** Supplied passage follows **

This task parses a specific subset of the INI file format. For example:
[Colors]
; colors are 3-digit hex RGB values
red=#f00
green=#0f0
blue=#00f
INI files are notoriously ill-defined, particularly for corner cases, but generally follow some basic principles:
- Keys are separated from values with some delimiter
- Key-value pairs are grouped in sections
- Sections are indicated with square brackets (e.g.,
[Section Name]
) - Line comments are prefixed with a special character
In order to make this task comparable to (a subset of) the Python standard library's configparser module, the following additional constraints are added:
- Keys without values or delimiters are allowed (value is
None
) - Keys with a delimiter but without a value are allowed (value is
''
) - Sections and keys may be indented
- Whitespace around keys and values is stripped
- Whitespace within keys and values is not normalized
- Only the
=
character is used as a key-value delimiter - Only the
;
character is used to start comments - Comments are whole-line only (cannot appear on the same line as a section header, key, or value)
- Values may not span multiple lines
- There are no escaped characters
- There is no interpolation of values
- There is no default section
- The parser should return a standard
dict
object.
Here is a illustrative PEG:
Start <- Section* Comment* EOF
Section <- Comment* Header Body
Header <- Space* Title Space* (EOL / EOF)
Title <- '[' (![\]=\n\r] .)* ']'
Body <- (Comment* Pair)*
Pair <- Space* Key ('=' Value)?
Key <- !Title (![=\n\r] .)*
Value <- (!EOL .)*
Comment <- Space* (';' (!EOL .)*)? (EOL / EOF)
Space <- [\t ]
EOL <- '\r\n' / [\n\r]
EOF <- !.
In future iterations of this task consider the following extensions.
It would be nice to accommodate multi-lined values. Python's configparser uses indentation for this, e.g.:
[Poems]
roses are red=
These key-value pairs,
Grouped into a section,
Mathematically speaking,
Are like a surjection.
Other parsers may escape newlines or use some other technique. The indentation one is perhaps more challenging to parse than other techniques.
- Duplicate keys within a section raise an error
- Duplicate section names raise an error

** End of Supplied passage **
** Data under study follows **

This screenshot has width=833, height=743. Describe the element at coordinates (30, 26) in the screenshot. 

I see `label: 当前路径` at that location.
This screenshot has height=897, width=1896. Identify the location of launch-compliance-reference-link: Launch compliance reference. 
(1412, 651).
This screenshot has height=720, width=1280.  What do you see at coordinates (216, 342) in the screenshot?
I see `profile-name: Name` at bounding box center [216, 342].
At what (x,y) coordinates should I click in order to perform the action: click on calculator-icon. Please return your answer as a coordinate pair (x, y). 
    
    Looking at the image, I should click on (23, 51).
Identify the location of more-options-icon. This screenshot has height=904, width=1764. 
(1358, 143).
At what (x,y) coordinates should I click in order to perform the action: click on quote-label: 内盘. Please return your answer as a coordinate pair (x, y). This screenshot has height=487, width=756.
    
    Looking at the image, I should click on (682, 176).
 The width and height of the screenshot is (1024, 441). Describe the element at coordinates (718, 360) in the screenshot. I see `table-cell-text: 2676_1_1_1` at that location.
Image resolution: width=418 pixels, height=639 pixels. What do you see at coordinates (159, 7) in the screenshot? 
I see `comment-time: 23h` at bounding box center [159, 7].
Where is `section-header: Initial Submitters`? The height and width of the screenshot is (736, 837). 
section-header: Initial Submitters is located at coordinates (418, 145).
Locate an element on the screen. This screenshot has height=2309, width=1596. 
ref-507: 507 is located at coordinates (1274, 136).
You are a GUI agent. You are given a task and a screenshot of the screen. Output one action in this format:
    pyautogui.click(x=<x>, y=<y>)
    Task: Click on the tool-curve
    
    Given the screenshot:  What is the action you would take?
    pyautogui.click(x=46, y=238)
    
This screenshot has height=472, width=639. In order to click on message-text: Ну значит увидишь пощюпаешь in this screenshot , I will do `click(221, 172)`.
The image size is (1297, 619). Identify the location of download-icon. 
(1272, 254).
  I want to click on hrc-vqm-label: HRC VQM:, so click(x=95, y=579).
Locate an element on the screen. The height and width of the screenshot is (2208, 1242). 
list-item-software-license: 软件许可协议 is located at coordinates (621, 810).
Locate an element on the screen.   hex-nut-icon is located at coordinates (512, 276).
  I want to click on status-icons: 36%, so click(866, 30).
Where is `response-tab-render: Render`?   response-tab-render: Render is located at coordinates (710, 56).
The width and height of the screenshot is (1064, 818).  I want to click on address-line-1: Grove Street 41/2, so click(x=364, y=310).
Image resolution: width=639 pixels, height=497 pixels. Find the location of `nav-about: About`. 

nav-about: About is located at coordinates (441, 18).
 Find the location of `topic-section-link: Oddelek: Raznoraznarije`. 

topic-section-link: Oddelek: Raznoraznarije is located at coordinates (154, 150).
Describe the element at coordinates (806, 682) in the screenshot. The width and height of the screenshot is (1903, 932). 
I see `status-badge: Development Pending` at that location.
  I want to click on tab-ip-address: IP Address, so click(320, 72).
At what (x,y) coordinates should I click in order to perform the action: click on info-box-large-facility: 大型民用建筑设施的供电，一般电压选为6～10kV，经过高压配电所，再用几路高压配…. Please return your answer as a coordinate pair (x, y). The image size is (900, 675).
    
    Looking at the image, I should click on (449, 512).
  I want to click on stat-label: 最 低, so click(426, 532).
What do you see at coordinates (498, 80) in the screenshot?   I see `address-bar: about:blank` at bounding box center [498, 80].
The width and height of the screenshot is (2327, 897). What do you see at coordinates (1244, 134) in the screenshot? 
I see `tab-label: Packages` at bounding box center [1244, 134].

** End of Data under study **

* **Job 1**
Update the stretch of the INI parsing text from "Space <- [\t" through "than other techniques.", changing "multi-lined" to "multiline".
* **Job 2**
According to the INI parsing text, what kind of object should the parser return?
Rely only on the INI parsing text, not on the records.

* **Expected output 1**
Space <- [\t ]
EOL <- '\r\n' / [\n\r]
EOF <- !.
In future iterations of this task consider the following extensions.
It would be nice to accommodate multiline values. Python's configparser uses indentation for this, e.g.:
[Poems]
roses are red=
These key-value pairs,
Grouped into a section,
Mathematically speaking,
Are like a surjection.
Other parsers may escape newlines or use some other technique. The indentation one is perhaps more challenging to parse than other techniques.

* **Expected output 2**
A standard dict object.